Localized Mutual Information Monitoring of Pairwise Associations in Animal Movement
Andrew B. Whetten

TL;DR
This paper introduces a localized mutual information measure to monitor and detect changes in pairwise associations in animal movement data, aiding ecological analysis.
Contribution
It proposes a novel LMI measure for analyzing dynamic correlations in animal trajectories, with analytical assessment and an improved version to address limitations.
Findings
LMI effectively detects shifts in animal movement correlations.
The measure captures seasonal and phase-related correlation structures.
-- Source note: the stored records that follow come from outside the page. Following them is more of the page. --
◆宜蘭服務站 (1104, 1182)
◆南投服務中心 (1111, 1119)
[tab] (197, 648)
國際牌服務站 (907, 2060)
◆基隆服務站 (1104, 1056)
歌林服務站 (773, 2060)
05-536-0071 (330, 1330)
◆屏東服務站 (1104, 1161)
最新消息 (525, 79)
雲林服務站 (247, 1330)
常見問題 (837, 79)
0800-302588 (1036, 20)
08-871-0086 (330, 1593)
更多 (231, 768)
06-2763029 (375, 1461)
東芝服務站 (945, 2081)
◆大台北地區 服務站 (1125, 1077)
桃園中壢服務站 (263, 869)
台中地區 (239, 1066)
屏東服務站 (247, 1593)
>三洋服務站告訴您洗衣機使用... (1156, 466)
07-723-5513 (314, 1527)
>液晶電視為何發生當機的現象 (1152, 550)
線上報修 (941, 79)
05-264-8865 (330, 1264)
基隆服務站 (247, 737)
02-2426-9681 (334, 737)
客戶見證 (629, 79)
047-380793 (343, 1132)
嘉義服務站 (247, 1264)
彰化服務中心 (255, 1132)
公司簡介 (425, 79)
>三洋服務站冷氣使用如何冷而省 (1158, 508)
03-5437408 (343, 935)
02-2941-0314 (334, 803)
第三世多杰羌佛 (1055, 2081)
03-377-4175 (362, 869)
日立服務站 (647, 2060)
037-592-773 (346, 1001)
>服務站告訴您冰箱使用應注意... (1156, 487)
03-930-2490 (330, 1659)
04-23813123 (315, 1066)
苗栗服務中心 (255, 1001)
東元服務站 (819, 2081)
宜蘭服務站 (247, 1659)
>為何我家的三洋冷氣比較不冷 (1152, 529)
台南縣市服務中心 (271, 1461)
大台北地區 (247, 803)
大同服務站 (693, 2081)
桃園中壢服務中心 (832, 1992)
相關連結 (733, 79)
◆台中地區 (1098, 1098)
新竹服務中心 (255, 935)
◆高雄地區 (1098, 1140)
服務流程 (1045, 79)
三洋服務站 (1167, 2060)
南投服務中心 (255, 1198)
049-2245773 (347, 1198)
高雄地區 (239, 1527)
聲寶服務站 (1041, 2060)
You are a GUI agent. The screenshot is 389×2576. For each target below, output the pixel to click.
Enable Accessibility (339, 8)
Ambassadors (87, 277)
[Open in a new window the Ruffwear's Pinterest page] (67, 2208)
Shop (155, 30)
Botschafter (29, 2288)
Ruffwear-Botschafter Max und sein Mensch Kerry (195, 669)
Analytical and simulation results validate the measure's utility.
Abstract
Advances in satellite imaging and GPS tracking devices have given rise to a new era of remote sensing and geospatial analysis. In environmental science and conservation ecology, biotelemetric data is often high-dimensional, spatially and/or temporally, and functional in nature, meaning that there is an underlying continuity to the biological process of interest. GPS-tracking of animal movement is commonly characterized by irregular time-recording of animal position, and the movement relationships between animals are prone to sudden change. In this paper, I propose a measure of localized mutual information (LMI) to derive a correlation function for monitoring changes in the pairwise association between animal movement trajectories. The properties of the LMI measure are assessed analytically and by simulation under a variety of circumstances. Advantages and disadvantages of the LMI…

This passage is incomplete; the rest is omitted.